Monday, June 14, 2010

Dionysus



Fredrick Nietzsche was acutely aware of the existential problem of man – that he is "Apollonian," an egotistical entity divorced from his feeling nature, capable of inflicting death upon his world because he cannot find real life in himself.

Nietzsche’s answer to this was to invoke Dionysus, the ancient god of drunkenness and debauch. He felt society should abandon itself to primitive, instinctual urges in order to regain that lost sense of vitality.

Nietzsche’s reference to Apollo and Dionysus may seem quaint and irrelevant to a modern mentality that dismisses "gods." But C. G. Jung elucidates these same concepts using the terms consciousness and the unconscious.

Contemporary consciousness has been dominated by a sterile, self-serving rationality producing war, disease and all social and personal ills. The antidote, according to many, is wholehearted obedience to whatever makes them feel most alive - no matter how such behaviors may seem to conflict with existing moral or societal strictures.

The unconscious offers an endless variety of insights and impressions, but these are like clouds that materialize in the morning and quickly fade away. A person perceiving them feels wise, but such wisdom is ephemeral and transient unless integrated with conscious awareness.

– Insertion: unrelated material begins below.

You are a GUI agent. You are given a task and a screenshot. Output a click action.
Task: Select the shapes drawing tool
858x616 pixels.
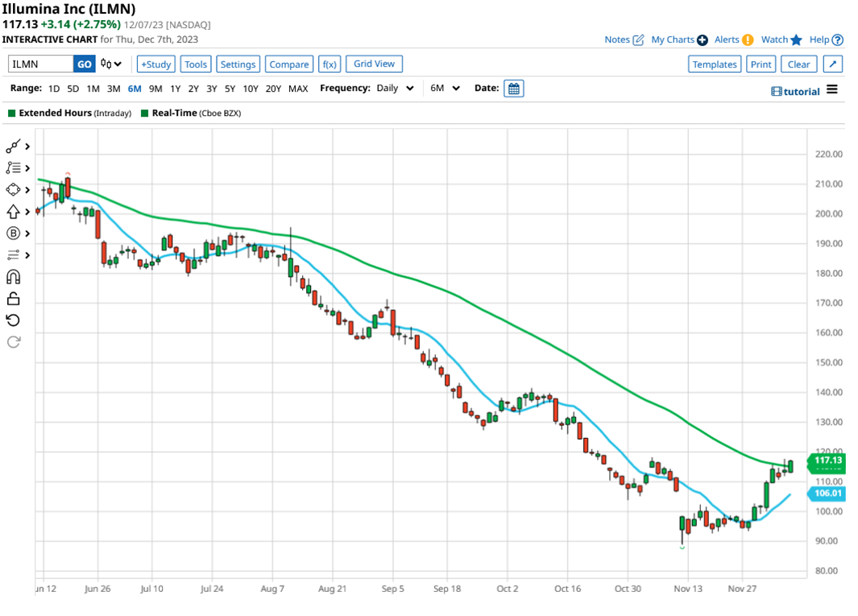pyautogui.click(x=15, y=189)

"Dionysus," is (so to speak) lord the unconscious, though he doesn't require declarations of faith from his subjects. Loyalty and allegiance are permutations of consciousness, whereas the followers of Dionysus are not even aware of being possessed by him. They live "high" without knowing what is truly happening, or of comprehending that their experience - which seems so full - is only partial.

This is unavoidable since the unconscious does not represent the totality of existence. Dionysians seek ultimate fulfillment, yet lose their energies in an exhaustive attempt to find satiety. They are frustrated because it is impossible to debauch to complete satisfaction. However immense the orgasm, whether sexual, political, relational or otherwise, it has one fatal flaw: it ends!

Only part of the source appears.